La bodega del Valle de Uco fue elegida para integrar el servicio del Salón VIP de Ezeiza y la clase ejecutiva de la línea aérea de bandera. La alianza posiciona al vino argentino en una vidriera estratégica con proyección global.
En el año de su 75° aniversario, Aerolíneas Argentinas refuerza su propuesta de valor a bordo y en tierra con una apuesta fuerte por la identidad nacional: la incorporación de etiquetas de Zuccardi Valle de Uco a su oferta en vuelos y espacios exclusivos.
Desde ahora, los pasajeros que transiten por el Salón VIP Cóndor en el Aeropuerto Internacional de Ezeiza, así como quienes viajen en clase Business en vuelos internacionales y en cabotaje Ejecutivo, podrán degustar una cuidada selección de vinos de la bodega mendocina.
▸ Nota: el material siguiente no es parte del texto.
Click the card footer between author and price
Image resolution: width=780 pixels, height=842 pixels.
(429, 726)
La propuesta incluye Zuccardi Serie A Malbec, Zuccardi Serie A Bonarda, Zuccardi Serie A Chardonnay y el espumante Alma 4 Pinot Chardonnay.
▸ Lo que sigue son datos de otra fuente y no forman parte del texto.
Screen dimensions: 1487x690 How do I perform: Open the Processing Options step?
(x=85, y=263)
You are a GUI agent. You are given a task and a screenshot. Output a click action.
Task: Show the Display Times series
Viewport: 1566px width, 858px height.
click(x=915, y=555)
La iniciativa no solo eleva la experiencia del pasajero, sino que también funciona como una plataforma de promoción internacional para la vitivinicultura argentina, con especial protagonismo de Mendoza. En cada copa servida a miles de metros de altura, viaja también la identidad de los terroirs del Valle de Uco, uno de los polos de mayor prestigio en la producción de vinos de alta gama.
“Esta alianza nos llena de orgullo porque representa mucho más que un servicio: es la posibilidad de compartir nuestra pasión por el vino y llevar la de Mendoza y de los terroirs argentinos a cada rincón del país y del mundo”, señaló Ana Amitrano, gerente comercial de la bodega.
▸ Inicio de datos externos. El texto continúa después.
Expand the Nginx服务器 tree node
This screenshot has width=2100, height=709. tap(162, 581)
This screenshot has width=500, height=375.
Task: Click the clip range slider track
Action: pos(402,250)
La línea Serie A —acrónimo de “Serie Argentina”— sintetiza justamente ese concepto: una invitación a recorrer la diversidad de suelos y microclimas del país a través de sus varietales más representativos. Por su parte, el espumante Alma 4, elaborado bajo método tradicional, aporta sofisticación y refuerza el posicionamiento de Argentina en un segmento de alta calidad, con burbujas finas y perfil elegante.
Para Mendoza, este tipo de acuerdos representa mucho más que visibilidad. Se trata de una herramienta clave para consolidar mercados, generar nuevas oportunidades de exportación y fortalecer la marca país en un contexto competitivo. La presencia en una aerolínea de alcance internacional permite que consumidores de distintos destinos tomen contacto directo con etiquetas que expresan la identidad productiva de la provincia.
Así, entre pistas, nubes y destinos lejanos, el vino mendocino suma un nuevo canal de proyección: uno donde cada vuelo se convierte en una experiencia sensorial y cada brindis, en una invitación a descubrir Argentina.